When war came, Cassady answered his nation's call, joining the 1st Battalion Engineers of the Indiana National Guard. He later enlisted in the U.S. Army aviation corps. On June 10, 1919, he married Edna Novella Gliem in Washington, D.C. The enumerator of the census of 1920 found Cassady and his wife living with his parents and his brother on Woodruff Place in Indianapolis. Both Ulysses and Eugene were employed as manufacturers of art glass. Both were also listed in Mary Q. Burnet's Art and Artists of Indiana (1921). And both exhibited their work in their home city. In 1922, E. Chase Cassady painted "Conference on the Limitation of Armament" for the Daughters of the American Revolution, a canvas to be hung in Memorial Hall in Washington, D.C. By 1930, Cassady was in Highland Park, New Jersey, and working as a self-employed illustrator. In his draft card of 1942, he called himself an illustrator and industrial designer. I know very little about Cassady's career as an illustrator except that he contributed to Liberty (Sept. 16, 1939) and Scribner's (as of 1925). Eugene Chase Cassady died in July 1966, presumably in or near Highland Park, New Jersey.

A poor reproduction of an illustration by Eugene Chase Cassady from Scribner's, circa 1925.

Text copyright 2016 Terence E. Hanley

Monday, November 21, 2016

George A. Shealy (1910-1988)

George Allyn Shealy was born on March 4, 1910, in Chicago, Illinois, to Otto C. Shealy, a grocer, and Katherine C. Shealy, a music teacher. By the time he was just seven weeks old, Shealy was already a Hoosier, for his family lived in the Whitley County town of Churubusco when the enumerator of the Federal census came around in April 1910.

George Shealy went to Churubusco High School, where he was in the Boys Glee Club and the school orchestra. After graduation, he matriculated at Indiana University under a scholarship (1927-1928) and was a member of the class of 1931 (although I'm not sure that he graduated from that institution). His art education consisted of three years at the Art Institute of Chicago; five summers at the Ox-Bow School of Art in Saugatuck, Michigan; and studies under the muralist John Warner Nolton (1876-1934) of Illinois.

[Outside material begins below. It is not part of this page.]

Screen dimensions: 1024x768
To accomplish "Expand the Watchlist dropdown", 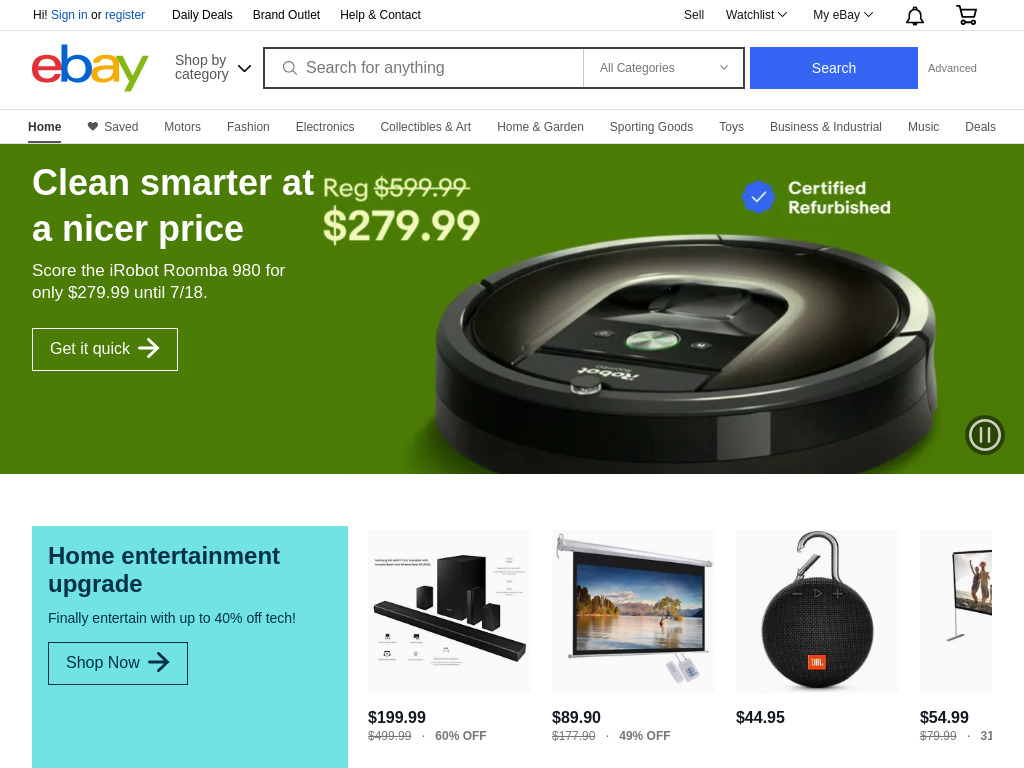I will (756, 14).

A summary of Shealy's career, from The U.S Air Force: A Pictorial History by James J. Haggerty and Warren Reiland Smith (New York: Spartan Books, 1966):
[George A. Shealy] taught art at Todd School for Boys, Woodstock, Illinois; designed and built sets for summer theater with Orson Welles and Hilton Edwards of the Gate Theatre, Dublin; and taught at St. Ambrose College, Davenport, Iowa. He was in the Army Combat Engineers in World War II and at the request of the Office of War Information he was sent to London to be art director on publications. Shealy set up his own studio in 1950 as a free lance art director and illustrator and later became head of the Department of Art, Queens College, Charlotte, North Carolina. (p. 260)
Shealy served two years in the U.S. Army during and after the war, from January 21, 1944, to February 19, 1946. He was married to Dr. Joyce H. Shealy, a psychologist. George A. Shealy died on August 27, 1988, in Charlotte, North Carolina. He was seventy-eight years old.

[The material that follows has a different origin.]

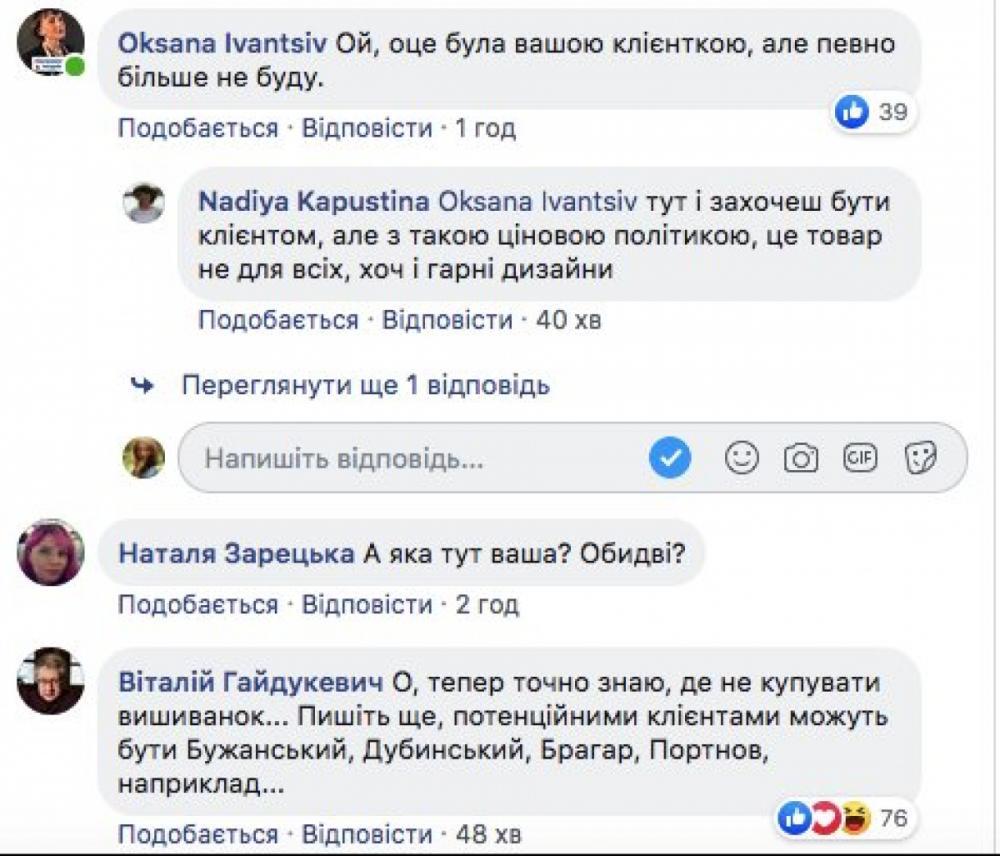Click the like reaction icon showing 39
This screenshot has height=856, width=1000.
click(852, 112)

"K-14 at Kimpo, Korea" by George A. Shealy.

The cover of Print: The Magazine of the Graphic Arts, June 1952 (Vol. 7, No. 3) with a cover design by Shealy, who was also credited as art director.

George Allyn Shealy and his wife, Dr. Joyce H. Shealy, circa 1962. Photo courtesy of Everett Library Special Collections, Queens University of Charlotte, Charlotte, North Carolina.